Fiqh Wasiat (2)


بسم الله الرحمن الرحيم
Fiqh Wasiat (bag. 2)
Segala puji bagi Allah, shalawat dan salam semoga terlimpah kepada Rasulullah, kepada keluarganya, kepada para sahabatnya dan orang-orang yang mengikutinya hingga hari Kiamat, amma ba’du:
Berikut ini lanjutan pembahasan tentang wasiat, semoga Allah menjadikannya ikhlas karena-Nya dan bermanfaat, Allahumma aamiin.
Hukum wasiat
Tentang hukumnya para ulama berbeda pendapat sebagai berikut:
Pendapat pertama, bahwa wasiat hukumnya wajib bagi orang yang meninggalkan harta baik hartanya banyak maupun sedikit. Ini merupakan pendapat Az Zuhriy dan Abu Mijlaz. Pendapat ini dipegang juga oleh Ibnu Hazm. Bahkan ia (Ibnu Hazm) meriwayatkan wajibnya dari Ibnu Umar, Thalhah, Az Zubair, Abdullah bin Abi Aufa, Thalhah bin Mutharrif, Thawus dan Asy Sya'biy. Ia juga mengatakan, bahwa pendapat tersebut juga merupakan pendapat Abu Sulaiman dan semua kawan-kawan kami. Mereka berdalih dengan firman Allah Ta'ala,
كُتِبَ عَلَيْكُمْ إِذَا حَضَرَ أَحَدَكُمْ الْمَوْتُ إِنْ تَرَكَ خَيْرًا الْوَصِيَّةُ لِلْوَالِدَيْنِ وَالأَقْرَبِينَ بِالْمَعْرُوفِ حَقًّا عَلَى الْمُتَّقِينَ 
"Diwajibkan atas kamu, apabila seorang di antara kamu kedatangan (tanda-tanda) maut, jika ia meninggalkan harta yang banyak, berwasiat untuk ibu-bapak dan karib kerabatnya secara ma'ruf, (ini adalah) kewajiban atas orang-orang yang bertakwa." (Terj. QS. Al Baqarah: 180)

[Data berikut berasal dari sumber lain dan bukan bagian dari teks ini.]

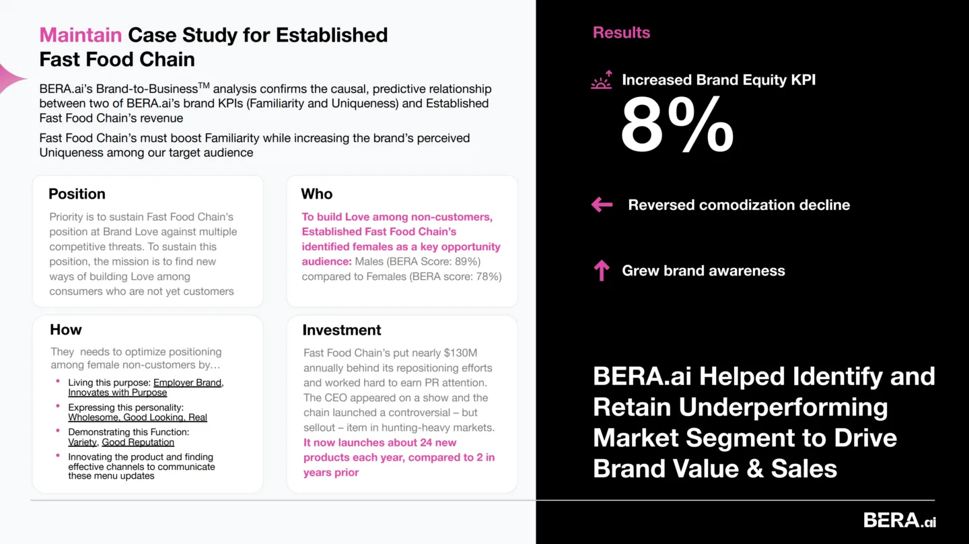Select the Investment card heading

click(x=342, y=330)
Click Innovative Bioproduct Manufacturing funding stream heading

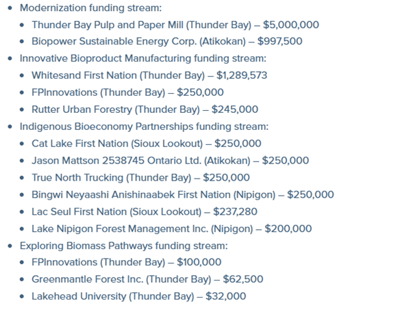tap(143, 58)
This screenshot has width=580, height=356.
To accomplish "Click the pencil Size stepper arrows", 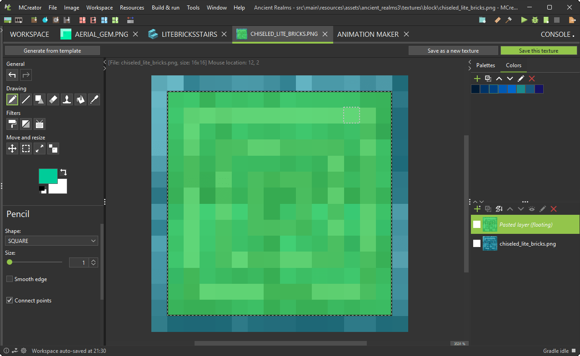I will pos(94,262).
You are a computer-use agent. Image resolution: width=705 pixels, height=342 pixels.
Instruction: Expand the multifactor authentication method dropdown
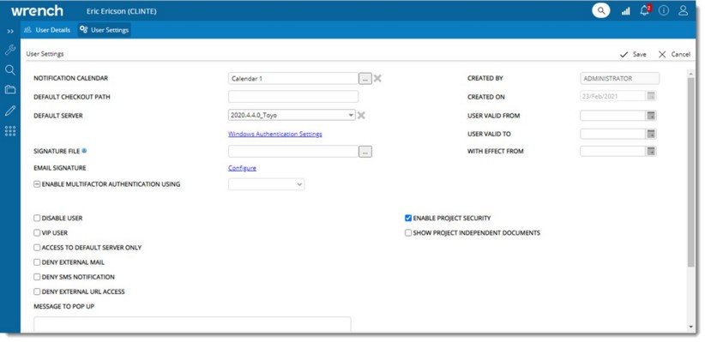tap(266, 184)
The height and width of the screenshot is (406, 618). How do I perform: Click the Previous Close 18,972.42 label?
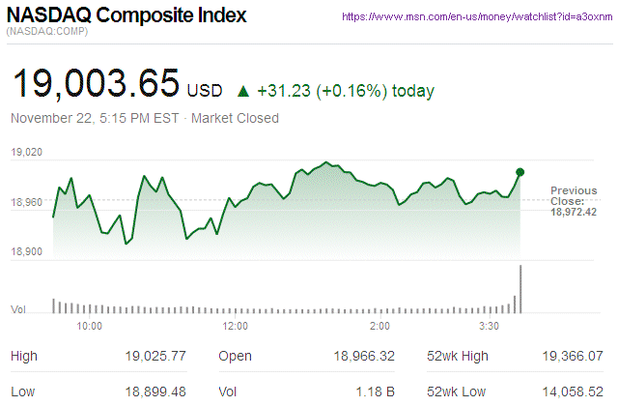pyautogui.click(x=573, y=201)
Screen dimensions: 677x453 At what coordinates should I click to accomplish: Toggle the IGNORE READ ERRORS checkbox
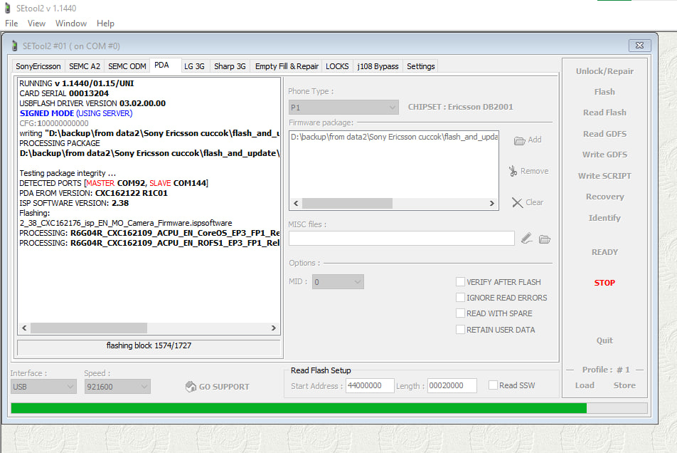pyautogui.click(x=461, y=298)
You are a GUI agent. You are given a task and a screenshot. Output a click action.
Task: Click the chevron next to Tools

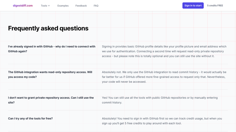[49, 6]
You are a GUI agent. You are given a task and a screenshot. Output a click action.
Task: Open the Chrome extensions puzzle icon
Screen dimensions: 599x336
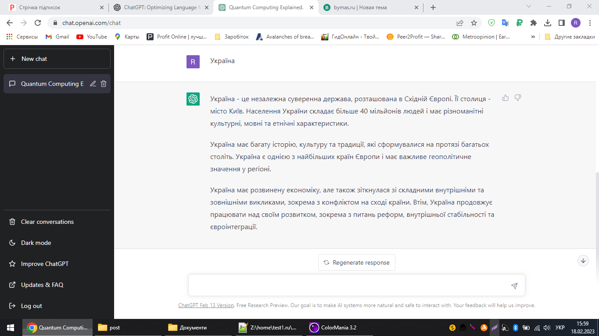534,23
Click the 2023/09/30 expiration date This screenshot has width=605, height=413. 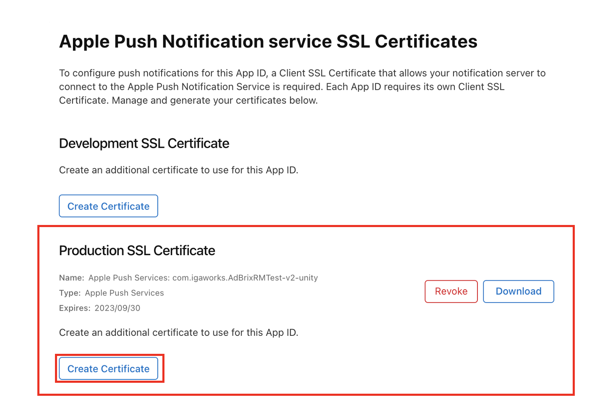coord(117,308)
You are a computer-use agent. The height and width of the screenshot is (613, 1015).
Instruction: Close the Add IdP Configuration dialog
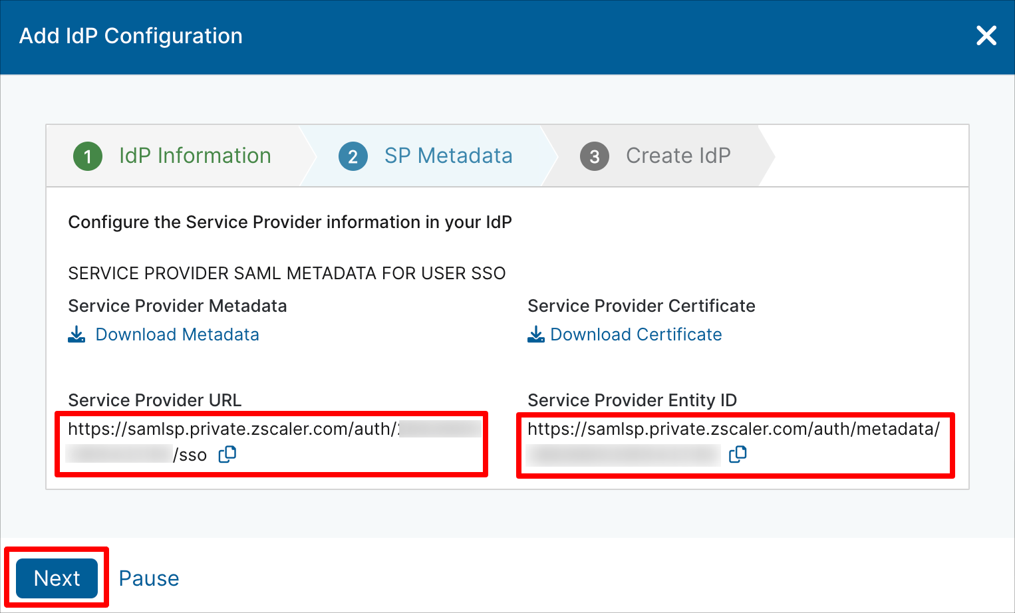pos(986,35)
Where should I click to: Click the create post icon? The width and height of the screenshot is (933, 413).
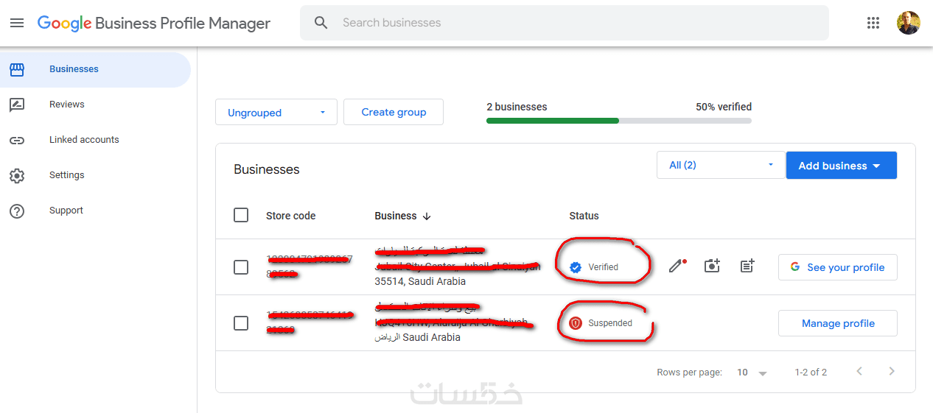click(x=747, y=266)
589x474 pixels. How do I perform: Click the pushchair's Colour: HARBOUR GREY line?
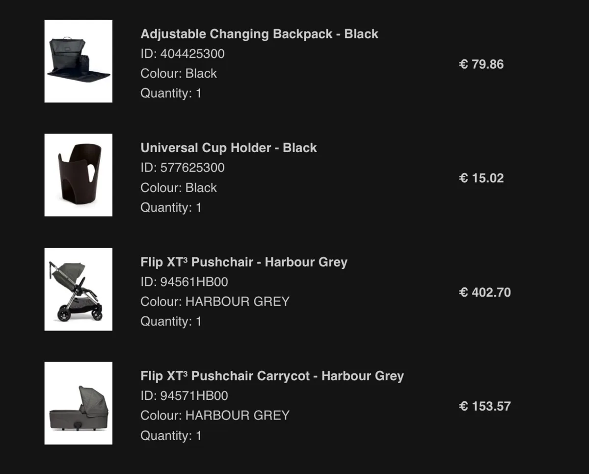[215, 302]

Pendapat kedua, bahwa wasiat hanya wajib untuk kedua orang tua dan kerabat yang berada dalam keadaan tidak mewarisi si mati. Ini merupakan pendapat Masruq, Iyas, Qatadah, Ibnu Jarir dan Az Zuhriy.
Pendapat ketiga, bahwa wasiat tidak wajib bagi semua yang memiliki harta, inilah pendapat imam yang empat dan ulama madzhab Zaidiyyah. Demikian juga tidak wajib untuk orang tua dan kerabat yang tidak menjadi ahli waris sebagaimana dalam pendapat kedua, bahkan hukumnya berbeda-beda tergantung keadaan; bisa wajib, sunat, haram, makruh atau mubah.
Wasiat menjadi wajib
Wasiat menjadi wajib bagi seseorang yang akan meninggal apabila ia menanggung hak syar'i yang dikhawatirkan akan hilang jika ia tidak berwasiat seperti hutang dengan Allah atau dengan anak Adam, titipan atau hak orang lain yang belum ditunaikannya. Contohnya ia menanggung zakat yang belum ditunaikannya atau haji yang belum dilakukannya atau amanah yang harus dikeluarkannya atau ia memiliki hutang yang hanya diketahui olehnya atau ia memegang titipan tanpa mempersaksikan.
Wasiat menjadi sunat
Wasiat menjadi sunat jika sebagai pendekatan diri kepada Allah dan agar ia memperoleh pahala setelah wafatnya, yaitu dengan ia berwasiat untuk memberikan hartanya ke jaur-jalur kebaikan, demikian juga untuk memberikan kepada kerabatnya yang miskin atau orang yang saleh.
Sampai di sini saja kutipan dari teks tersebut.